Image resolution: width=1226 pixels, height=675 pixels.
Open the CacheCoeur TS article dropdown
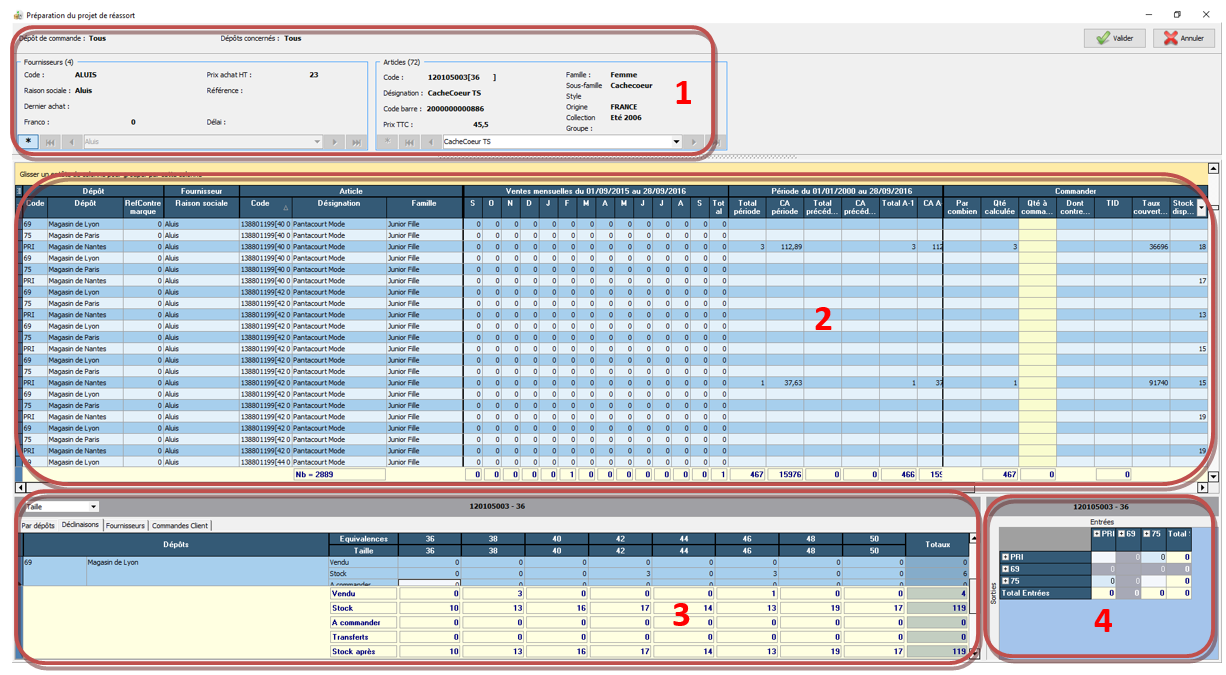(677, 142)
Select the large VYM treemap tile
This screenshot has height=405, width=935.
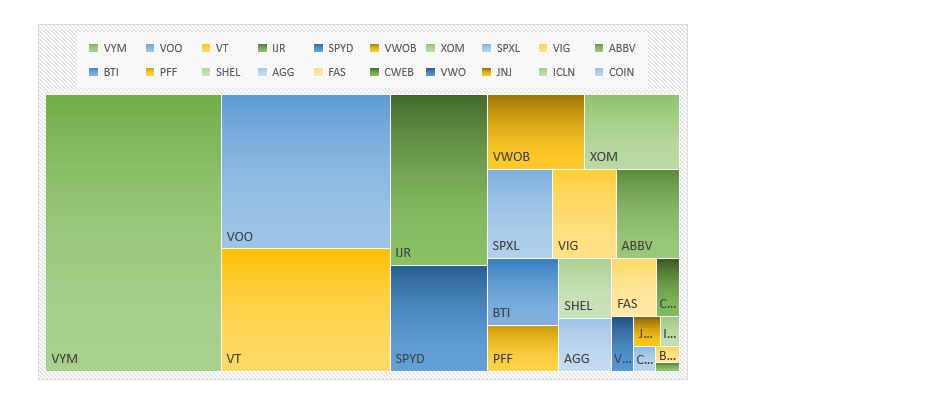click(133, 232)
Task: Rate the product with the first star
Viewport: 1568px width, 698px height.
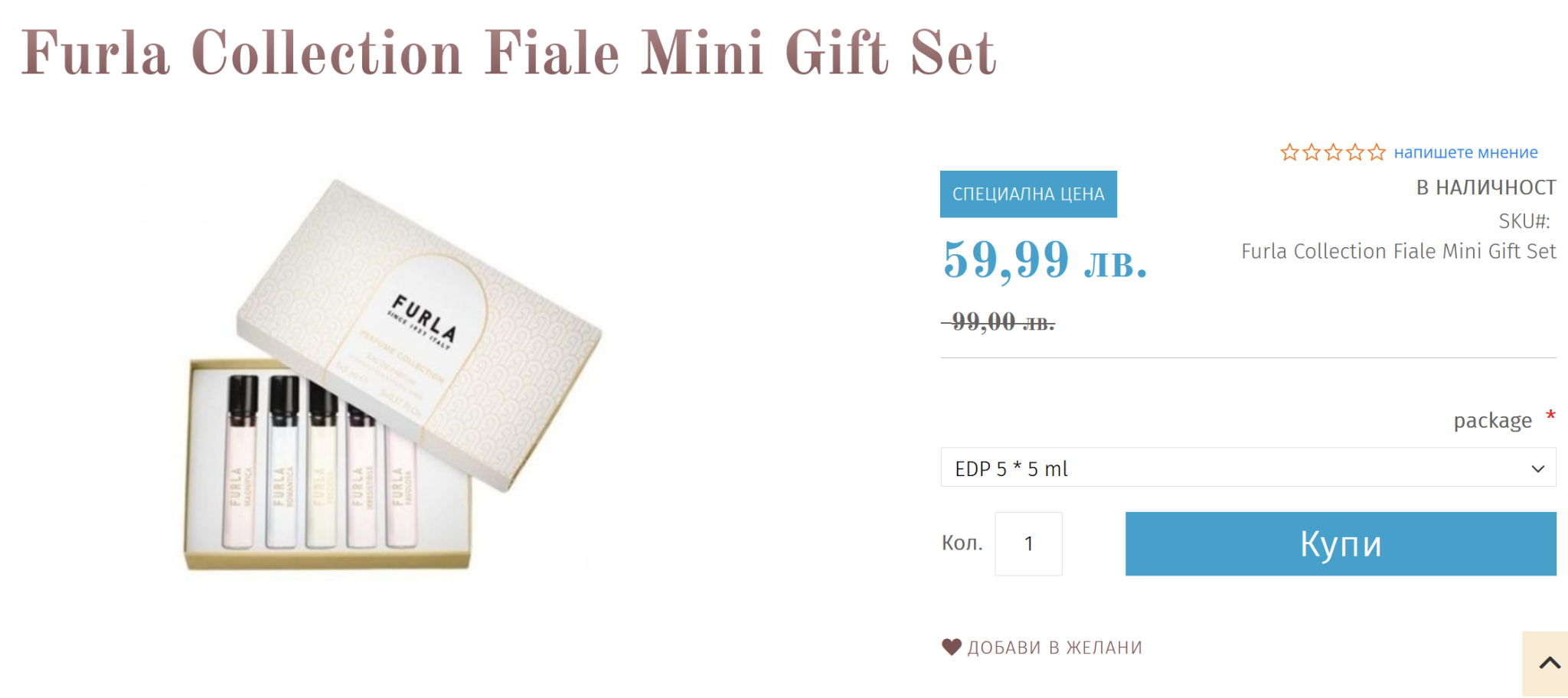Action: pos(1289,152)
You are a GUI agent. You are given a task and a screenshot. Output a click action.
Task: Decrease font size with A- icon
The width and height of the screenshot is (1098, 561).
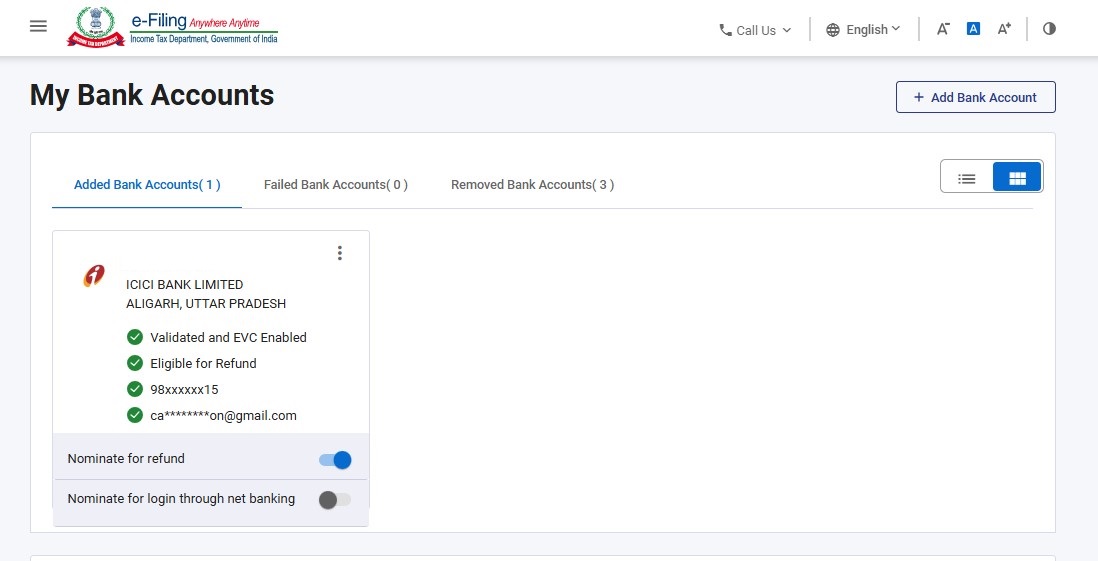click(943, 29)
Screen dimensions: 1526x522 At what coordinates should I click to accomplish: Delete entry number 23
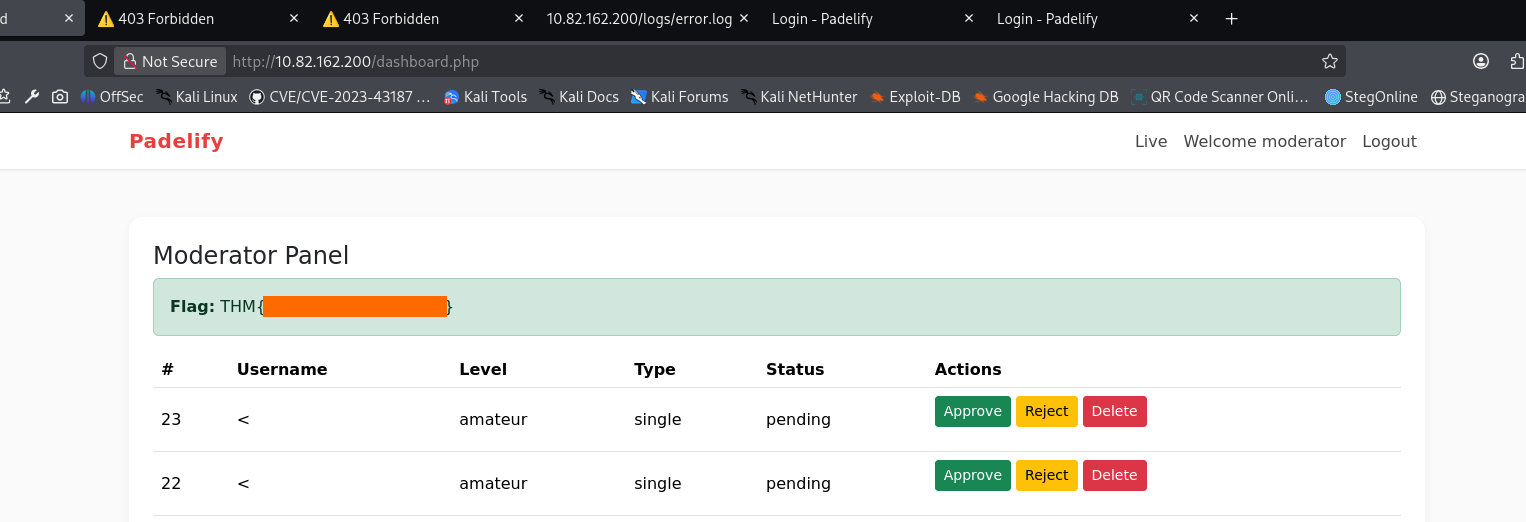[x=1114, y=411]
──────────
__JOB__. Transcribe everything from the line containing "Task: Rate the product with the first star" down to the end of the data, with both ends included, keeping each line identical to the original. Leave the pictures out of your answer.

__COMPLETE RESPONSE__.
Task: Rate the product with the first star
Viewport: 1568px width, 698px height.
Action: pos(1289,152)
You are a GUI agent. You are given a task and a screenshot. Output a click action.
Task: Decrease font size with A- icon
The width and height of the screenshot is (1098, 561).
click(943, 29)
Screen dimensions: 1526x522 At what coordinates should I click to accomplish: Delete entry number 23
[x=1114, y=411]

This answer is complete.